Los hombres que marchaban a su alrededor eran hombres que habían luchado con el durante la guerra, muchos eran mercenarios de Malco, hombres que incluso habían estado presentes en la batalla del Fuerte Moon hace ya varios años, eran veteranos temibles, otros eran de Las Diez Forjas y la mayoría eran caballeros del principado, los que se habían arrodillado ante el y entregado sus espadas jurando dar su vida por Andros, por su esposa y por todos sus hijos. Pero ninguno era de su antigua guardia personal, los veinte hombres que lo habían acompañado la primera vez a Nirde, todos habían muerto, todos excepto Ambras, era el único amigo que le quedaba de aquellos días de infancia en los que entrenaban con espadas de madera bajo la atenta vigilancia del viejo Marcus.

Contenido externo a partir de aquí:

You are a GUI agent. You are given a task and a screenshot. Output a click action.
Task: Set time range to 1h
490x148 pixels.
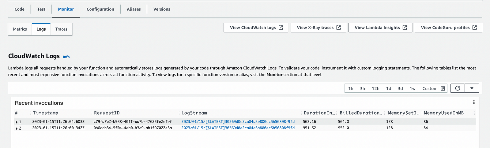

Cuando abandonaron el gran camino y se internaron en los viejos caminos del norte, no aptos para el movimiento tan masivo que llevaban de tropas, carros y monturas, empezó a sentirse en casa, las tierras de su familia se extendían en todas las direcciones, la tierra por la que habían luchado y muerto por siglos. Pero ahora, incluso con una guerra recién terminada, por primera vez, se veía paz en esas tierras en las que ningún aldeano podría vivir en paz, siempre bajo las amenazas de saqueos o de que el invierno se adelantara para arruinar las cosechas antes de que fueran levantadas, pero las gentes del norte trabajaban la tierra ahora que la nieve comenzaba a derretirse y lo hacían por primera vez sin miedo, al ver pasar a su ejercito detenían el trabajo para dedicar reverencias o alzar sus herramientas o puños, siempre gritando lo mismo.

- ¡Whitewood!¡Whitewood!¡Whitewood!.

Andros desenvaino la espada, la misma que había sido de su padre y de los mejores Whitewood del pasado y la alzo en respuesta. Los hombres de su ejercito empezaron a cantar, la canción que siempre cantaban cuando volvían a casa, una melodía triste, pues si bien volver era bueno, no todos lo hacían, pues miles habían muerto a lo largo de la guerra, hombres que no volverían a ver a sus esposas, que no verían crecer a sus hijos y que habían muerto lejos de su tierra.